I’m a pakeha male. I have a string of degrees, although most of my academic knowledge isn’t relevant to my ability to deal with disputes and personal grievances as an employment advocate. But I also have more than 40 years experience as a research scientist, teacher, senior public servant, counsellor, facilitator, consultant, mediator, and advocate. Most of that is very relevant.

I don’t have legal qualifications, but I do have an excellent working knowledge of Employment and Human Rights law.

I came to general employment advocacy work through an interest in bullying and harassment in workplaces. I negotiate and mediate well, and I listen and understand the feelings of the people involved very well. These skills give me a real edge in helping my clients negotiate satisfactory outcomes.

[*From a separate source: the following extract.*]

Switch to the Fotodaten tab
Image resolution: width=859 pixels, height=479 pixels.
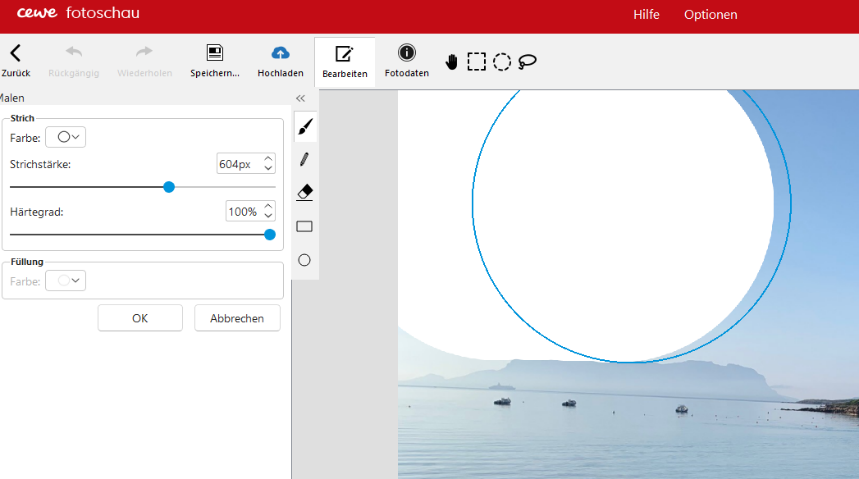click(407, 61)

I can bite kneecaps if the situation calls for it, but I would much rather negotiate than fight. Litigation is always expensive, and the outcome can never be absolutely certain. It is almost always better to talk our way to a settlement based on the strength of the case and relative risks, the amounts likely to be awarded, and the “intangibles”.

“a real edge in helping my clients negotiate”

Often an “intangible” is best dealt with by talking through the possibilities, risks, and costs with the client. I have had clients who really wanted to punish the people who had treated them badly, and for some of them it was worth running some risk and escalating costs by going all the way to a hearing. For others in the same position, talking through their feelings with me has enabled them to drop their need to be “right” and to accept an offered settlement.

Sometimes, an “intangible” will involve a client who has been traumatised to the point where a long legal process is not a realistic option. In these cases, an important part of my job is to support them to get a small settlement quickly so that they can finish the matter and walk away with their self respect intact.

My thirty five years as a counsellor and my work in family violence has provided skills that make me much better than most lawyers in dealing with “intangibles”.